You are viewing a plain text version of this content. The canonical link for it is here.
Posted to user@oozie.apache.org by Purshotam Shah <pu...@yahoo-inc.com.INVALID> on 2015/09/01 02:23:53 UTC

Re: Killed coordinator keeping bundle from ending

This error message will cause any issue with bundle change command.If you look at the code, error message is thrown after calling DB update.
Can you check the bundle end time after change command and see if that is changed? There could be other reasons which might be keeping bundle running.

      From: Oren Mazor <or...@shopify.com>
 To: "user@oozie.apache.org" <us...@oozie.apache.org> 
 Sent: Monday, August 31, 2015 12:36 PM
 Subject: Killed coordinator keeping bundle from ending
   
Hey all,

I have a bundle where some jobs enter the killed state.

I attempt to update the endtime of the bundle, and this fails with:

< oozie-error-message: E1320: Bundle Job change error, [[
0001505-150826221231844-oozie-oozi-C : Coord is in killed state ][
0001496-150826221231844-oozie-oozi-C : Coord is in killed state ][
0001506-150826221231844-oozie-oozi-C : Coord is in killed state ][
0001514-150826221231844-oozie-oozi-C : Coord is in killed state ]]

The result is that all of the coordinators within it have terminated, but
the killed ones are keeping the bundle in the 'running' state because this
bit of code is only checking for the presence of results:
https://github.com/apache/oozie/blob/48b64bc9438137517e24b37b674c5a8893db67c3/core/src/main/java/org/apache/oozie/command/bundle/BundleJobChangeXCommand.java#L203

This is on oozie 4.1.0. Is the only solution to manually kill the bundle?

thanks!
Oren


   

Re: Killed coordinator keeping bundle from ending

Posted by Oren Mazor <or...@shopify.com>.
Hey Purshotam,

I did check the bundle end time in the pg database and it is definitely
updated.

I'm not seeing anything in the logs that would result in the bundle not
going into the done state (or even DONEWITHERROR, which is totally
acceptable).

I've started digging through the database and I noticed a few weird things:

1. in the coord_jobs table, the coordinators for that bundle are all either
SUCCEEDED or DONEWITHERROR
2. but in the bundle_actions table, there are 5 bundle_action coordinators
that are still marked as running.

I didn't realize oozie had this sort of sync situation. So I picked one of
these supposedly running coordinators and started looking through the logs
for that job, which I haven't before because it was marked as succeeded.

I found this:

"E1308: Bundle Action Status  [RUNNING] is not matching with coordinator
previous status [SUCCEEDED]., Error Code: E1308"

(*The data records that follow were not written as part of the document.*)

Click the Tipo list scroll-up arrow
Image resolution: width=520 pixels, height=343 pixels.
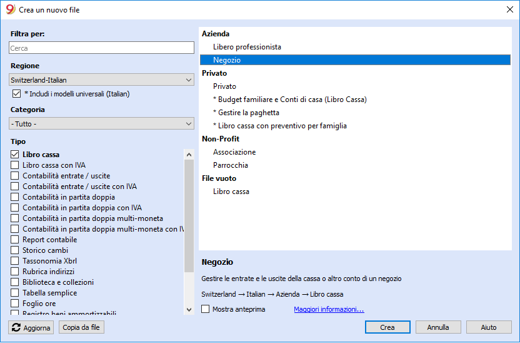click(x=189, y=155)
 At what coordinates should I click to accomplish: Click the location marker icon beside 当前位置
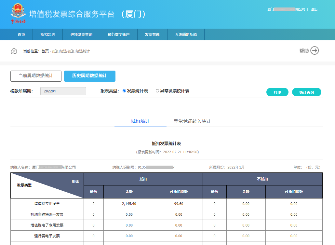[x=14, y=51]
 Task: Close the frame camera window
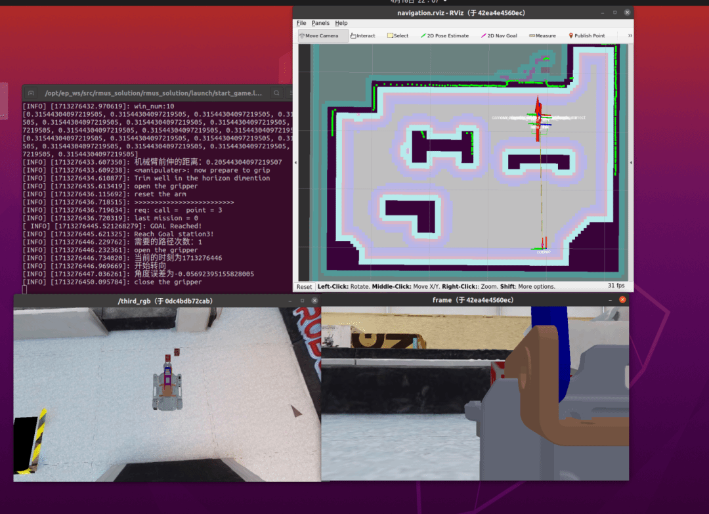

Digging further up, I noticed this:

"org.apache.oozie.command.CommandException: E1022: Cannot delete
running/completed coordinator action:
[0001507-150826221231844-oozie-oozi-C@2]"

This error came about from an earlier step where I attempted to set an
endtime on the bundle that was in the past, but is there a possibility that
this somehow caused these two tables to fall out of sync?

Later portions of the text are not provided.